## Exercise
All lines of the records below that contain the word "under" must be listed.

## Dataset items
-- Opening Marker --
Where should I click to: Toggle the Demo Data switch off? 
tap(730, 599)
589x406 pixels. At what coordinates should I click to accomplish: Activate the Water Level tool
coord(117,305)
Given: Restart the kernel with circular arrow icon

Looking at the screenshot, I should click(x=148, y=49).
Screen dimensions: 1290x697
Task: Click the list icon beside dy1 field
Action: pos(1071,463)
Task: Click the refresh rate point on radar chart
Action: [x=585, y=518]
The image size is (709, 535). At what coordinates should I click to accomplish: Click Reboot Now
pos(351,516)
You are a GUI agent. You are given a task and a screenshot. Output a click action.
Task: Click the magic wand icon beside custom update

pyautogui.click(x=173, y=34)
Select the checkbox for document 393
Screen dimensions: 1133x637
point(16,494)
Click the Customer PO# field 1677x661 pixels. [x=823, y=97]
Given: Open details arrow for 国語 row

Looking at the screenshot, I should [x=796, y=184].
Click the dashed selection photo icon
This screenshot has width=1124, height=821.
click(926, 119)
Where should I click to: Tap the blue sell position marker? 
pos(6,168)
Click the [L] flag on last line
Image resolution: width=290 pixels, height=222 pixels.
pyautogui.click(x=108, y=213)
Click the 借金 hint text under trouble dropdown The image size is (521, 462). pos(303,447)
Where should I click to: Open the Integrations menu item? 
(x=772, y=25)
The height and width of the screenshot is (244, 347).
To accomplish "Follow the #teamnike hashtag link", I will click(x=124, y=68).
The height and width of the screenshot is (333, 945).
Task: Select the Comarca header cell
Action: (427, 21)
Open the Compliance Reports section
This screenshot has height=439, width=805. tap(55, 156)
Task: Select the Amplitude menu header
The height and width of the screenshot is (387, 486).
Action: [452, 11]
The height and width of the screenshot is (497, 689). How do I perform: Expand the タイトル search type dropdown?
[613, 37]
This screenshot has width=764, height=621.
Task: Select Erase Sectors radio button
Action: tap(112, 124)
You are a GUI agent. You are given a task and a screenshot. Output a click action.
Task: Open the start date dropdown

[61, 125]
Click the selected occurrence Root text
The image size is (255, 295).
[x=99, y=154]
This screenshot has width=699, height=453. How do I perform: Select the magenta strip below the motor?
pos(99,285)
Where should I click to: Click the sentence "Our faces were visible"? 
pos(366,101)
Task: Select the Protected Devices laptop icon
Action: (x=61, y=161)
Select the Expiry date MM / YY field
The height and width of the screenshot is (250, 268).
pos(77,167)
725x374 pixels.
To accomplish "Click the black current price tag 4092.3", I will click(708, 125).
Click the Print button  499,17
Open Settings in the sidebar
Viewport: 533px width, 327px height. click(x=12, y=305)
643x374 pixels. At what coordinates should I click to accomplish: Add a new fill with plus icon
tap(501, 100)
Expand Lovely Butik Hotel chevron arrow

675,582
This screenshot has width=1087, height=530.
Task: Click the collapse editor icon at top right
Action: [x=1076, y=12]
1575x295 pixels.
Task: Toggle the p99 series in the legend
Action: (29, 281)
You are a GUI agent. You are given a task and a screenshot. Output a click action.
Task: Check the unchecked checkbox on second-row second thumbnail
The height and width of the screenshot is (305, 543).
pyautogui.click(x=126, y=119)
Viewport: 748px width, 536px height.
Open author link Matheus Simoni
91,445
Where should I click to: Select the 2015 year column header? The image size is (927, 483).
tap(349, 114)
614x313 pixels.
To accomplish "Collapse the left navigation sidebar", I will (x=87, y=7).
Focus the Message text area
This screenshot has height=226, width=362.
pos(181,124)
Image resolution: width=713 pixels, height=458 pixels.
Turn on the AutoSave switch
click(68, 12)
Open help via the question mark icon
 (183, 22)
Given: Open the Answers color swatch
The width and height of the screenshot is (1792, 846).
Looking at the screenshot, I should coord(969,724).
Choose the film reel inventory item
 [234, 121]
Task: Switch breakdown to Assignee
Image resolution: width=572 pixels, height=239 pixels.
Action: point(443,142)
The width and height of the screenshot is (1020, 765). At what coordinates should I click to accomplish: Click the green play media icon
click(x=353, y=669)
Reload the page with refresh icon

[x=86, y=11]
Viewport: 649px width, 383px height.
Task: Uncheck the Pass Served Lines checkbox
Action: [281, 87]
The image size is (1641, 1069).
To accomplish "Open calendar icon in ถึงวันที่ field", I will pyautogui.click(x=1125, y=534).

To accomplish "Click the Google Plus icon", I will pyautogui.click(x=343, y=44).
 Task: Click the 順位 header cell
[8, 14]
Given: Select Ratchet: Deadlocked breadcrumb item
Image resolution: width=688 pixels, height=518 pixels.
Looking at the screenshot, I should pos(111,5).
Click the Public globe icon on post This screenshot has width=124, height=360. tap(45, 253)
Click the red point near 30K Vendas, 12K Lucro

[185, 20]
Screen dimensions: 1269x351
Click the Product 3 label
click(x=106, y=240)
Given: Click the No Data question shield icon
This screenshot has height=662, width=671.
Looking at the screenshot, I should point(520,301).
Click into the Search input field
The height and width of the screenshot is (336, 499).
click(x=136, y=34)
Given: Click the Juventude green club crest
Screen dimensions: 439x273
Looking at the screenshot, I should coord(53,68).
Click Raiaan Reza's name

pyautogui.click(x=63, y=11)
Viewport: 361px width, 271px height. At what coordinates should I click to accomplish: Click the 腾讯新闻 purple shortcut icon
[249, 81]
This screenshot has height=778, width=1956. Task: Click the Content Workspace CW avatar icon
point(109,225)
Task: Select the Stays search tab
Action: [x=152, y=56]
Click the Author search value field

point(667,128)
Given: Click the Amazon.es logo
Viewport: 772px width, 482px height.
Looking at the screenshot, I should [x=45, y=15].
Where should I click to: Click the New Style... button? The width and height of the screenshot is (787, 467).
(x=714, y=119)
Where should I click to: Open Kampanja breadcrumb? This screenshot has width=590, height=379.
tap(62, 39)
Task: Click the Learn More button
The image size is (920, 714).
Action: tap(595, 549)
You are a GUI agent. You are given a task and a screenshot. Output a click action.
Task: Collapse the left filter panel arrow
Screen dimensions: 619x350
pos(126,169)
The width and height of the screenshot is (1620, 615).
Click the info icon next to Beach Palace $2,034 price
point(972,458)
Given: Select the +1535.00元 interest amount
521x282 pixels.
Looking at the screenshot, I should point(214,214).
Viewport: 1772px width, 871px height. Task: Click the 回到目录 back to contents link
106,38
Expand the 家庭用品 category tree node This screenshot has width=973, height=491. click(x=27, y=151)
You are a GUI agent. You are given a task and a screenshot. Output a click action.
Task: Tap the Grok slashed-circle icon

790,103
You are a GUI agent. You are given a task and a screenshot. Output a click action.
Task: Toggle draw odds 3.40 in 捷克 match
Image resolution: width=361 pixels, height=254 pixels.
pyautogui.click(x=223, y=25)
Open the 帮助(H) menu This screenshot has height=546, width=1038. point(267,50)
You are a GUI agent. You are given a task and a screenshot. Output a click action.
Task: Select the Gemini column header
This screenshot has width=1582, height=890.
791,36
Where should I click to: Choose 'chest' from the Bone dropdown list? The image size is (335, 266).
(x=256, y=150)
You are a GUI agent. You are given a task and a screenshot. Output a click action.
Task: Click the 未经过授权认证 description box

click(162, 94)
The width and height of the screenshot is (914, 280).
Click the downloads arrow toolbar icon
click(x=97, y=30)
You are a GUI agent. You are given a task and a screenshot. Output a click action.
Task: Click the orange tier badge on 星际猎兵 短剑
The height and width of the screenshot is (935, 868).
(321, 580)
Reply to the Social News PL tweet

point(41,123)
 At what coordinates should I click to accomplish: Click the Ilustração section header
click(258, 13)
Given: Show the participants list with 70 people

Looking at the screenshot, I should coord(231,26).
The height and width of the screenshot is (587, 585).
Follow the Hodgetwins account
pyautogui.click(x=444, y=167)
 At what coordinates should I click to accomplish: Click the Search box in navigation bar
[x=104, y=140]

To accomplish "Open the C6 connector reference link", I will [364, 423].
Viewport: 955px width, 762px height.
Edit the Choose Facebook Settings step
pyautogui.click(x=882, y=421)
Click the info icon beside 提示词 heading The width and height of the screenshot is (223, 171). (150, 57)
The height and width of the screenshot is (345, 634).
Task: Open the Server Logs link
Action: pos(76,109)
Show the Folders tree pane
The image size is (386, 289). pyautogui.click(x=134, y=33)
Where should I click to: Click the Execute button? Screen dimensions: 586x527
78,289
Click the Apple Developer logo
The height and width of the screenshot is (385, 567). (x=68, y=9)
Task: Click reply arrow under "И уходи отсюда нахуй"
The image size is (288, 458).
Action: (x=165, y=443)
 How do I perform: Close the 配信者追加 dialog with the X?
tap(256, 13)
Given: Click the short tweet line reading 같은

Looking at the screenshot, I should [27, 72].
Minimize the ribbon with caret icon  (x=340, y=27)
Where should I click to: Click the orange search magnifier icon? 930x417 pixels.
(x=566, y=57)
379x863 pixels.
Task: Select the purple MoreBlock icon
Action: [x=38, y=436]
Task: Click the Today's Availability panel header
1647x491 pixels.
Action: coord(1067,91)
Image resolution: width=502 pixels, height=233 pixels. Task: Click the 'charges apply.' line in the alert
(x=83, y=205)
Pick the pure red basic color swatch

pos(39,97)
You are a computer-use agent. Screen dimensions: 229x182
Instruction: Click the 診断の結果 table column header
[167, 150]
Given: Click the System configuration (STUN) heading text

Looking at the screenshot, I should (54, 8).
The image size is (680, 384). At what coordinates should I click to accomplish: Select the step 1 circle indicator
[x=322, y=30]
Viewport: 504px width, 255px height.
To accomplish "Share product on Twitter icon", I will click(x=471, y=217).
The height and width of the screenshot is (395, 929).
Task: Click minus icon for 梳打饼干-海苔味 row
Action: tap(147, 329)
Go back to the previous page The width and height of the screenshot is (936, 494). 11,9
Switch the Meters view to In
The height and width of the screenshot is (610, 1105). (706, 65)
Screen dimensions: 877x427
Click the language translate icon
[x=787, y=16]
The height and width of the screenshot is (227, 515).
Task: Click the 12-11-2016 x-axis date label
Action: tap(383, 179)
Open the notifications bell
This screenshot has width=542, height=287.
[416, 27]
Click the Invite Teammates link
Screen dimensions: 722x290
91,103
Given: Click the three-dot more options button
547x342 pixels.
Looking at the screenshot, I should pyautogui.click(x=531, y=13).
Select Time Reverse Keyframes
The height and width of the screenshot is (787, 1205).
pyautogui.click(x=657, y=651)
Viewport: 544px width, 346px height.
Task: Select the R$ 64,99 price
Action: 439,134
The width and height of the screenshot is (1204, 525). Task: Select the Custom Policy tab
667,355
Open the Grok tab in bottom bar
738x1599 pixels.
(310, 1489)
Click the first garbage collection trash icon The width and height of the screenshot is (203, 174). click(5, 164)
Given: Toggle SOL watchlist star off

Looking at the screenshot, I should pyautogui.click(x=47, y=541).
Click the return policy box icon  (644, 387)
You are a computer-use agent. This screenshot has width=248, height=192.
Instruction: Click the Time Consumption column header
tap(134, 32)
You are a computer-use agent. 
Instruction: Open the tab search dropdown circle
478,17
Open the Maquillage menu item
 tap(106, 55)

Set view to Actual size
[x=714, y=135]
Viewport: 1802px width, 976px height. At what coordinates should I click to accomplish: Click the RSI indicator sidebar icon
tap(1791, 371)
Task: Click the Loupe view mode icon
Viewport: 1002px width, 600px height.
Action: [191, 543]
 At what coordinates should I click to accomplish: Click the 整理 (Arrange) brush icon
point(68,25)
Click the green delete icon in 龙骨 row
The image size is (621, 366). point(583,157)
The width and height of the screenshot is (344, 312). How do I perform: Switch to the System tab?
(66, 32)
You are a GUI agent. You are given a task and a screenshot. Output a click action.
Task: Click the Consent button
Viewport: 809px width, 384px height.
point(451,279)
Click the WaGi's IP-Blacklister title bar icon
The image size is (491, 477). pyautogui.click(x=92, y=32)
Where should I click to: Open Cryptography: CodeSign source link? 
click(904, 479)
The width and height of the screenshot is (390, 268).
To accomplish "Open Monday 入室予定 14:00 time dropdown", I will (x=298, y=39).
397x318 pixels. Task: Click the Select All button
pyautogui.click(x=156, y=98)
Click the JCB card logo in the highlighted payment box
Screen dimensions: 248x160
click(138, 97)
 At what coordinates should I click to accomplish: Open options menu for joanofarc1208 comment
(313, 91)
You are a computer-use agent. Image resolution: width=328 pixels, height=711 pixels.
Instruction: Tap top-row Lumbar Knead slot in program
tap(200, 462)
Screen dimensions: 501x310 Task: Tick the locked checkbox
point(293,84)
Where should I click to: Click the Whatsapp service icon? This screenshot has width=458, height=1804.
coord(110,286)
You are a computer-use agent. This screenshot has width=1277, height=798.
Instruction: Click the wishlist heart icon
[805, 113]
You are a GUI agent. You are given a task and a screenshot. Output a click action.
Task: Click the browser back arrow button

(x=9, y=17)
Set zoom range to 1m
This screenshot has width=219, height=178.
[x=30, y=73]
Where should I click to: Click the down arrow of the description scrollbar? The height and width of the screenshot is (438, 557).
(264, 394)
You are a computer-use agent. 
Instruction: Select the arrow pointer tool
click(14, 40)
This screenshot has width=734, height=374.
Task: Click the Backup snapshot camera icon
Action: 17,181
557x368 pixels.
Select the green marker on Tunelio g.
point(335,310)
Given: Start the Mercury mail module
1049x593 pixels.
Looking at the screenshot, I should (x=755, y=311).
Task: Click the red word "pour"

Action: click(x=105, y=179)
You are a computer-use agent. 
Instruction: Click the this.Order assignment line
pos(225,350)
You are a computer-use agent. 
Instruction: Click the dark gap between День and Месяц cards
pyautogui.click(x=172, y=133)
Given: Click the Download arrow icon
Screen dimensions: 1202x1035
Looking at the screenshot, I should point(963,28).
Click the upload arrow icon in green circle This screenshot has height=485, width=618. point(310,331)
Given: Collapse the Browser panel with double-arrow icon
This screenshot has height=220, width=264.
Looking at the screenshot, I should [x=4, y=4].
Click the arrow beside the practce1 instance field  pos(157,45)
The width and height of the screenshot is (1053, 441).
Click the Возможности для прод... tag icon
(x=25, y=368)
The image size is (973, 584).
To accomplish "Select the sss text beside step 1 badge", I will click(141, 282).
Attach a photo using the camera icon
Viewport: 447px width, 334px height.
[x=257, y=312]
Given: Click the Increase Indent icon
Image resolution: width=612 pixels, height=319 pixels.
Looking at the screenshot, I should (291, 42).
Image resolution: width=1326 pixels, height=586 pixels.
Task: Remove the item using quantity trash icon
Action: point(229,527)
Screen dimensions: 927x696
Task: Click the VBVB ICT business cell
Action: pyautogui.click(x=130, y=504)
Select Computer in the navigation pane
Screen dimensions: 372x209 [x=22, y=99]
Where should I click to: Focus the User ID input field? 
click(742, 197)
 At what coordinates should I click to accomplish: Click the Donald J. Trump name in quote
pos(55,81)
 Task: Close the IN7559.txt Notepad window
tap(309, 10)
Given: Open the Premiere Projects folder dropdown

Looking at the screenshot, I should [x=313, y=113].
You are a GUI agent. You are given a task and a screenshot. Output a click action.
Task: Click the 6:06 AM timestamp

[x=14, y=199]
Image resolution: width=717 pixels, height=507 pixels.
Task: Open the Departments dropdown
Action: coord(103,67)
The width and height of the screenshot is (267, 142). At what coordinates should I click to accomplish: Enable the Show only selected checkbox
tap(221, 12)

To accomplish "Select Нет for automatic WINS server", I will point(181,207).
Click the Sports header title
-- Closing Marker --
## Your solution
Click the 借金 hint text under trouble dropdown The image size is (521, 462). pos(303,447)
Task: Click reply arrow under "И уходи отсюда нахуй"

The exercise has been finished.